OREANDA-NEWS. March 12, 2014. Although growth slowed in Estonian exports in 2013, market share increased in the markets of Estonia’s eleven main trading partners a little faster than before in the first three quarters of the year, and was 5.5% bigger over the year.

Demand decreased by 1.7% at current prices in the eleven main trading partners in the period, while Estonian exports grew by 3.6%. Improved competitiveness and an increased market share for exports helped offset weak foreign demand to a significant degree. The better competitiveness of the Estonian economy will be seen in the long-term in GDP per capita growing faster than it does in Estonia’s trading partners.
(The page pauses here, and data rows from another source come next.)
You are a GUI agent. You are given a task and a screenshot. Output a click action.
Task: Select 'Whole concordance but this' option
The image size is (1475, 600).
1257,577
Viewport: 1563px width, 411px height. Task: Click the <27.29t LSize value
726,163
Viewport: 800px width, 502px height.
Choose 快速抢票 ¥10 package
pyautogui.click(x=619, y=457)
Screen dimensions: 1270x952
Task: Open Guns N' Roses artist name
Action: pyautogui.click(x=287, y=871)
Faster growth in incomes will ensure a larger market share for Estonian exports in the main target markets.

The market share of Estonian exports in the global economy increased by an average of 5.4% a year in 1999-2012. Demand has grown faster in Estonia’s main trading partners than the global average, and this has aided the growth in market share, while global demand for the products that Estonia exports has also increased. Improved competitiveness has also aided the growth in market share.
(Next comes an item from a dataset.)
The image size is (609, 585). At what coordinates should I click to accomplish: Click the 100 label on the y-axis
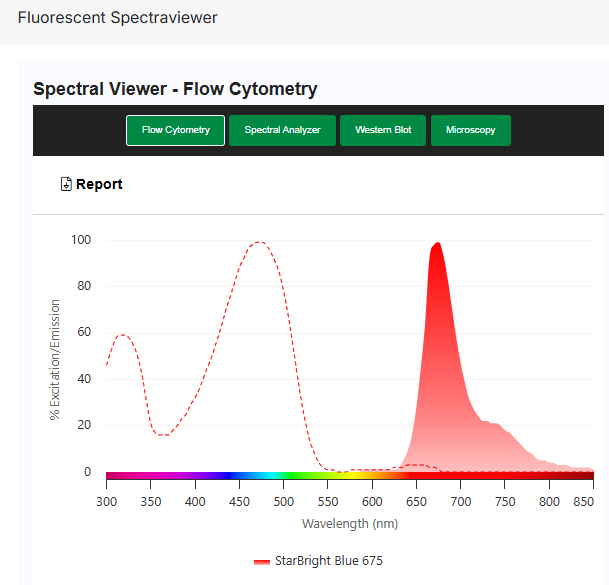(x=80, y=240)
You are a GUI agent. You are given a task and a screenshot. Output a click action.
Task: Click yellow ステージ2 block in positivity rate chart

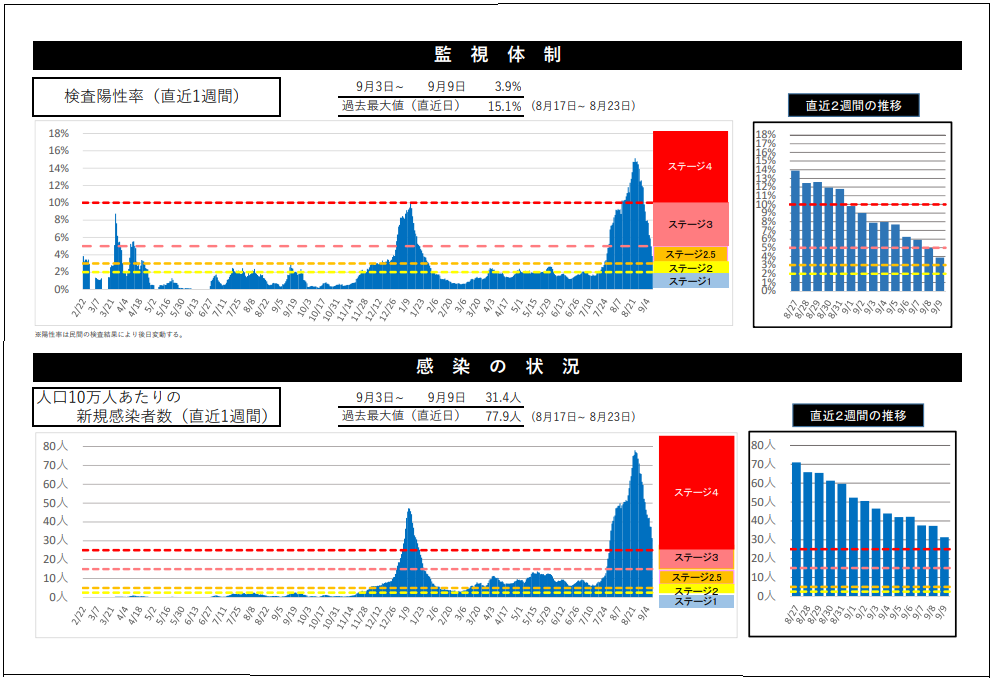(690, 268)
The faster rise in unit labour costs in Estonia than in those of competitor countries has restricted the ability of goods exports to grow by almost the same amount. The euro appreciated by a nominal 1.4% in 2013 against the currencies of Estonia’s trading partners. This slowed price growth in Estonia but was restrictive for exports. In conjunction with the strengthening of the real exchange rate there was also a decline in the price advantage in export markets that had arisen following the crisis. An important role was also played by non-price competitiveness factors, which include the features of goods and services, changes in their appearance or quality, the division of labour within industries, and the increasing importance of services.
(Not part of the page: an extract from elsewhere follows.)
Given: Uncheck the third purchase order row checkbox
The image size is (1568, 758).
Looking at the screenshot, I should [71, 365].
The labour productivity in Estonian companies is among the highest in central and eastern European countries. Differences in productivity between companies are also smaller than those in other countries. That these differences are small is in one sense good, as the bulk of companies are in the lower ranges of productivity, and these companies are relatively competitive in Estonia. In another sense it is not so good as the highest productivity levels in the top Estonian companies are relatively close to the average. Estonia stands out from other countries in the distribution of resources by having a relatively efficient service sector. More productive companies have grown faster than less productive ones since the crisis, which shows that the effective distribution of resources has increased growth in Estonian labour productivity.

The competitiveness review is published on the Eesti Pank website.